Avant d’atteindre la quarantaine, Marie-Josée Mikhael ignorait les rudiments de la recherche d’emploi : les chasseurs de têtes la poursuivaient pour lui offrir des jobs.
Ingénieure spécialisée en environnement, MBA en poche, elle a travaillé en Chine, en Inde, en Europe, au Brésil, en Australie, mais elle a surtout fait carrière au sein de grands manufacturiers de produits chimiques aux
États-Unis. Ce n’est qu’à son retour au Québec, en 2018, que Marie-Josée a remarqué qu’un autre marché de l’emploi s’était installé, du moins pour elle.
« Je passais entrevue après entrevue. Je réussissais les tests d’aptitudes, j’arrivais préparée, je savais quoi dire. Et puis… rien. Je ne décrochais pas le poste », raconte la femme de 53 ans.
Elle était pourtant qualifiée pour les fonctions qu’elle convoitait, et il lui arrivait de se rendre assez loin dans le processus d’embauche. « Je me souviens d’une fois. Ça avait l’air dans la poche. Mais après m’avoir vue en
visioconférence, l’employeur m’a écrit pour me dire qu’il avait trouvé quelqu’un d’autre », relate-t-elle en passant la main dans son abondante chevelure brune, l’air découragé.
Une date de péremption ?
Des recruteurs ont fini par admettre que, à son âge, ils la trouvaient trop vieille. Certains sont restés vagues, lui disant qu’elle n’était pas la bonne candidate pour l’équipe, ou qu’ils cherchaient quelqu’un de plus dynamique
. « Je sais très bien ce que ça veut dire : tu veux quelqu’un de plus jeune », lâche-t-elle.
Marie-Josée n’est pas la seule à constater que le monde professionnel est cruel pour les travailleuses qui avancent dans le temps.
Au pays, près de deux personnes sur trois estiment avoir été traitées injustement à cause de leur âge, révèle une étude menée en 2012 par la Fédération internationale sur le vieillissement, un organisme qui s’intéresse de
près à la question. Et pour les femmes, la situation est encore moins reluisante.
En 2015, une analyse de plus de 40 000 demandes d’emploi aux États- Unis, effectuée par le National Bureau of Economic Research, révèle que les employeurs boudent les postulants âgés – particulièrement s’il s’agit de
femmes approchant de la retraite – au point de ne pas leur envoyer un accusé de réception.
Même le vocabulaire utilisé dans la rédaction des offres d’emploi viserait à décourager les personnes plus âgées de postuler, ont découvert en 2022 des chercheurs de cet organisme américain de recherches en économie.
Comment ? En précisant que les candidats doivent être à l’aise avec la techno et les nouveaux moyens de communication, par exemple.
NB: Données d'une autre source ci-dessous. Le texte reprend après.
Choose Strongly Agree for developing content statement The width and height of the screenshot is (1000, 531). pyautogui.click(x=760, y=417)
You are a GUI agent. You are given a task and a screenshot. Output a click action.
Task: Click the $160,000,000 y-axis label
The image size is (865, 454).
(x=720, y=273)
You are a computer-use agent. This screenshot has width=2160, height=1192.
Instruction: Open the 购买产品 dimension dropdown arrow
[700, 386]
Mais quand devient-on « âgées » ? Aux yeux du gouvernement canadien, un travailleur franchit ce cap lorsqu’il atteint… 45 ans (!), comme en témoigne un document publié en 1999 par le ministère du Développement des
ressources humaines Canada (aujourd’hui remplacé par Emploi et Développement social Canada).
Cela dit, en règle générale, les études s’intéressant aux travailleurs âgés se penchent sur ceux qui ont entre 55 et 65 ans, soit environ 1,2 million de personnes au Québec et 1 personne sur 5 en âge de travailler au Canada.